# Cosa fare:
a. Nell'articolo sulla tela di San Nicola, chi presiede il Kiwanis Club di Milazzo città del Capo?
b. Scrivi il seguito dell'articolo sulla tela di San Nicola, per favore.

# Estratto della fonte:
-*-*-

VIDEO. Stamattina, alle ore 11.30, nel terzo altare del  di sinistra Duomo antico del Castello di Milazzo è stata collocata una copia della tela di scuola antonelliana – attribuita ad Antonio Giuffrè e realizzata nei primi anni del Cinquecento- intitolata “S. Nicola in trono con l’Annunciazione ed episodi della sua vita”. Il Duomo, originariamente. era stato dedicato a S.Nicola. L’originale dell’affresco, invece, è custodita all’interno del Duomo di S.Stefano Protomartire.

L’iniziativa è nata grazie a SiciliAntica Milazzo in collaborazione con il Kiwanis Club di Milazzo città del Capo presieduto da Annalisa Tavilla nell’intento di volere recuperare il patrimonio storico e artistico di Milazzo. Presente alla cerimonia, stamattina, l’assessore alla Cultura Salvo Presti. Un plauso è giunto anche dal consigliere Antonio Foti.

-*-*-

# Materiale dell'esercizio:

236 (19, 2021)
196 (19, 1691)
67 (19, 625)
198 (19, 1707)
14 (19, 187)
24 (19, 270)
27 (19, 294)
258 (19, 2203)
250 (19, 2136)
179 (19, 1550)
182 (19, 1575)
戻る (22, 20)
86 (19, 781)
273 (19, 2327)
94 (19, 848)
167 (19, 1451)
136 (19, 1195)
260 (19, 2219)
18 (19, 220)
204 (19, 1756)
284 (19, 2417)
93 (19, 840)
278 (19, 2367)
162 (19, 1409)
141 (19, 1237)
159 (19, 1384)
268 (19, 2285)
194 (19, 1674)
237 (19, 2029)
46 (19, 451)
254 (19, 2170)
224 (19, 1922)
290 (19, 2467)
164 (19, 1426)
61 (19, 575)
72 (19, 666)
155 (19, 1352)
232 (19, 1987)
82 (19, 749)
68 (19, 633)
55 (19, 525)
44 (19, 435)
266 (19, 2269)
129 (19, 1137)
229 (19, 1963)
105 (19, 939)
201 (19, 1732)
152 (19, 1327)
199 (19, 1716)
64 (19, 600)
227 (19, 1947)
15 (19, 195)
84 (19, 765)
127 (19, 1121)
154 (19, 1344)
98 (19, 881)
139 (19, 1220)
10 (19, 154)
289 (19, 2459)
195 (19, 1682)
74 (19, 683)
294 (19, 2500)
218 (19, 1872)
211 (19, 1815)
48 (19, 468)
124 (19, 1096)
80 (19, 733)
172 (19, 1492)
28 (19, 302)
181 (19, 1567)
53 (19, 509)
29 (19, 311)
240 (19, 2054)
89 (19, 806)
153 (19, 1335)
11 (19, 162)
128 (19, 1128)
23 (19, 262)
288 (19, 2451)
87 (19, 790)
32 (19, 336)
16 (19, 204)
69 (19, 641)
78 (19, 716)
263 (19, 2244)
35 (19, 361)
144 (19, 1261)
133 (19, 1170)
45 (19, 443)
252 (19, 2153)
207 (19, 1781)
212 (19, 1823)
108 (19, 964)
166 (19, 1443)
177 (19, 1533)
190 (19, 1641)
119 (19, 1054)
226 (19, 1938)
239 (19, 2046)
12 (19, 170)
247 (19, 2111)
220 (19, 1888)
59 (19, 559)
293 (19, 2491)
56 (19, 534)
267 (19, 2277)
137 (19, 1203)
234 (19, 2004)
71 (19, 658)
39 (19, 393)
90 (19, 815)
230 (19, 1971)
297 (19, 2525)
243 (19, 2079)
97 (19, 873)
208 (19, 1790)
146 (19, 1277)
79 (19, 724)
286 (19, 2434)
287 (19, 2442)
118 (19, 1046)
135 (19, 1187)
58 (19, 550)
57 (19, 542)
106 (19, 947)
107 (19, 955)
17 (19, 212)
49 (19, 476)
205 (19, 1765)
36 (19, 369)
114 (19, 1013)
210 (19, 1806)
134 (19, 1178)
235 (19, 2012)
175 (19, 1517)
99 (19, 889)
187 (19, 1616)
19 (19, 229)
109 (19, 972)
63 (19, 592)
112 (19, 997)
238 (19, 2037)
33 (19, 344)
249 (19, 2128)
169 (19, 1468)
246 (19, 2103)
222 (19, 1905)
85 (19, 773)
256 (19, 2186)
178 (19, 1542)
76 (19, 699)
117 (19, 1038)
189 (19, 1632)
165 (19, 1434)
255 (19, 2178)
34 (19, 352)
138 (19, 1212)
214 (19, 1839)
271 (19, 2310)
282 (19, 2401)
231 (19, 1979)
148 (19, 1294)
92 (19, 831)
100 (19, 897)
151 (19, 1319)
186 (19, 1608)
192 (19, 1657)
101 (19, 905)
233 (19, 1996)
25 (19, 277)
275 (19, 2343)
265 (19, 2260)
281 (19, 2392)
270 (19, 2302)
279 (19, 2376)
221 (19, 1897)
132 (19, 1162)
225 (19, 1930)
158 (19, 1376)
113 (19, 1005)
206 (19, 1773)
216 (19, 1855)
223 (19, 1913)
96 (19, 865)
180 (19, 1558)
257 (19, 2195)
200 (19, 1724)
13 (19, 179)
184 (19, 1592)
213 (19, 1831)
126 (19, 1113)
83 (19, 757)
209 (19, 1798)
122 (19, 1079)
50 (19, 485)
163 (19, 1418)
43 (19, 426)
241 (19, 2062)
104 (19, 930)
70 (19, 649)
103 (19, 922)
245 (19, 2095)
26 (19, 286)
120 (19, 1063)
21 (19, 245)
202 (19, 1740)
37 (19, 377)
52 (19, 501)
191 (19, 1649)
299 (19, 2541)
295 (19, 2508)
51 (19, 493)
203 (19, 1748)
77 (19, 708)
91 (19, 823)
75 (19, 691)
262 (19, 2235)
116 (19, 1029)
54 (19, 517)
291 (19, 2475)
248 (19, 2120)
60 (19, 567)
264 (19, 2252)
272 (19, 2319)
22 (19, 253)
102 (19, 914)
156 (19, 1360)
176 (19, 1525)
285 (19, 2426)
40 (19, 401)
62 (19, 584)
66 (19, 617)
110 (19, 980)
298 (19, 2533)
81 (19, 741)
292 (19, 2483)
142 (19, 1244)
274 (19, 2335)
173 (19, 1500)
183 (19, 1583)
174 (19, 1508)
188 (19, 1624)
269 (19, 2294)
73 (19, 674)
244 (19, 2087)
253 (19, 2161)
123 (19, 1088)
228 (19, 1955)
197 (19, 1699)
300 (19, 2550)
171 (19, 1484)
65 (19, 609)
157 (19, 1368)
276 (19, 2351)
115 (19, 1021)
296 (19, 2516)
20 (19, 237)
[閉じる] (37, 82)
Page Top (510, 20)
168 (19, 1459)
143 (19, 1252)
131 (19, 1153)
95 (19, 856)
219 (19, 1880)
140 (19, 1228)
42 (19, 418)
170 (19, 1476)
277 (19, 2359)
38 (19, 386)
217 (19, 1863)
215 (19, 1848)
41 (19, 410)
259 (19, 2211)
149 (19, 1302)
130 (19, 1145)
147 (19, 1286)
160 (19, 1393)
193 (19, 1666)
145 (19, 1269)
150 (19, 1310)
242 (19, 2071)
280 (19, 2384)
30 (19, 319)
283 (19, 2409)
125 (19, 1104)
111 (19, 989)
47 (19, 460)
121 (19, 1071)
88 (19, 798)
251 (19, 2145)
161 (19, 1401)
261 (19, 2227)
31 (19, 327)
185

-*-*-

# Soluzioni:
a. Annalisa Tavilla.

b.
La copia della tela dedicata a San Nicola

«Desidero ringraziare quanti, con il loro prezioso contributo, hanno reso possibile la riuscita dell’opera – sottolinea la presidente Tanya Pensabene – ringrazio, quindi, l’Assessorato Beni Culturale del Comune di Milazzo e la Soprintendenza di Messina (sezione storico-artistica) per aver accolto la nostra proposta e rilasciato le autorizzazioni a procedere; il Kiwanis Club Milazzo Città del Capo e i rispettivi associati per aver finanziato l’opera e per aver accolto sin dall’inizio, con entusiasmo, la nostra iniziativa».

Pensabene ha ringraziato Alessandro Ficarra «nostro stimato socio nonché ex presidente della sede locale, per aver ideato il progetto»; Lorenzo Caragliano, maestro ebanista, «che, con disponibilità e competenza tecnica ha realizzato la cornice della tela»; Pino Ingegnieri (Studio Immagine), «che ha realizzato la fotografia dell’originale, senza la quale non avremmo potuto procedere alla stampa su tela»; Alessandro La Spada, vice presidente della sede mamertina di SiciliAntica, «per il supporto continuo in ogni fase della nostra attività»; il professore Tony Harris «per le traduzioni in inglese della pannellistica»; Maria Pia Mistretta, che ci onorati della sua presenza, «mettendo a disposizione di tutti noi la sua competenza in ambito storico-artistico».